The number of “medical reversals” is growing in number, illustrating a rising open-mindedness to new medical practices superior to their predecessors.

Medical reversals occur when new clinical research shows a certain medical practice doesn’t work, or does more harm than good. It often has to do with medications but can also affect surgical procedures

A new meta-analysis of 3,000 studies appearing in the journal eLife identified 396 cases of medical reversals. The new analysis to assess the validity of clinical practice was led by Dr. Diana Herrera-Perez, a research assistant at the Knight Cancer Institute at Oregon Health & Science University (OHSU) in Portland. She is also the lead author of the new analysis.

"We wanted to build on these and other efforts to provide a larger and more comprehensive list for clinicians and researchers to guide practice as they care for patients more effectively and economically,” said Herrera-Perez.

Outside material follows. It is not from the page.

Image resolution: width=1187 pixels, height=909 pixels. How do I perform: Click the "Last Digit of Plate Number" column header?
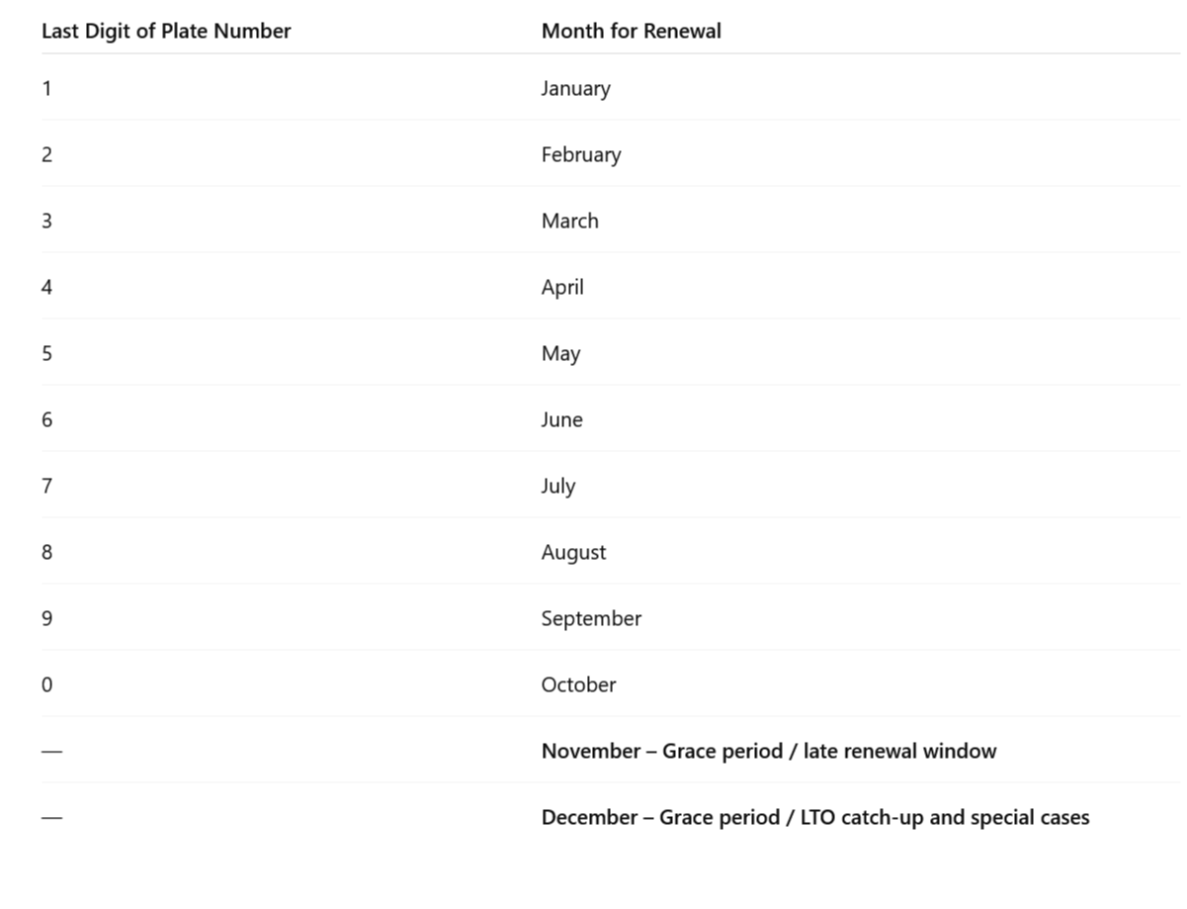pos(166,31)
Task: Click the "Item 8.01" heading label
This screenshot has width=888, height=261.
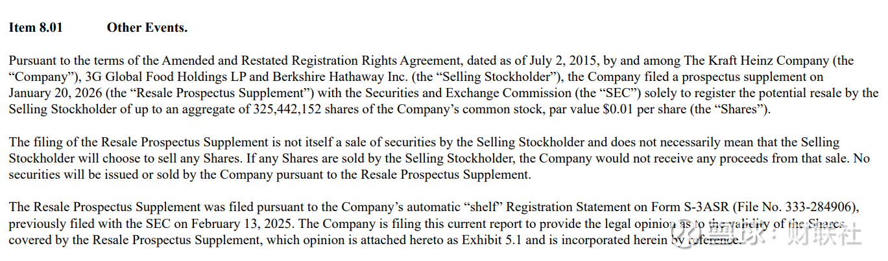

To do so, she and her colleagues examined over 3,000 randomized controlled trials published in three prestigious medical journals over the last 15 years: The Lancet, The Journal of the American Medical Association (JAMA) and The New England Journal of Medicine (NEJM).

Their analysis discovered 396 medical reversals. Of this total, 154 were in JAMA, 129 in NEJM and 113 in The Lancet.

Researchers carried out 92 percent of the studies in high-income countries, while 8 percent were performed in low- or middle-income countries, including China, India, Malaysia, Ghana, Tanzania and Ethiopia.

Most of the medical reversals occurred in the fields of cardiovascular disease (20 percent), public health and preventive medicine (12 percent) and critical care (11 percent).

The most common interventions involved medications (33 percent), procedures (20 percent), vitamins and supplements (13 percent), devices (9 percent) and system interventions (8 percent).

There are a number of lessons that can be derived from the results. These include the importance of conducting randomized controlled trials for both novel and established practices, said Dr. Vinay Prasad, a hematologist-oncologist and associate professor at the OHSU Knight Cancer Institute.

He noted once an ineffective practice is established, it might be difficult to convince practitioners to abandon its use. Testing novel treatments rigorously before they become widespread can reduce the number of reversals in practice and prevent unnecessary harm to patients.

"We hope our broad results may serve as a starting point for researchers, policymakers, and payers who wish to have a list of practices that likely offer no net benefit to use in future work,” Prasad said.

Co-lead study author Dr. Alyson Haslam, Ph.D., who is also affiliated with the OHSU Knight Cancer Institute, said the team hopes its findings taken as a whole will help push medical professionals to evaluate their own practices critically and demand high-quality research before adopting a new practice in the future, “especially for those that are more expensive and/or aggressive than the current standard of care."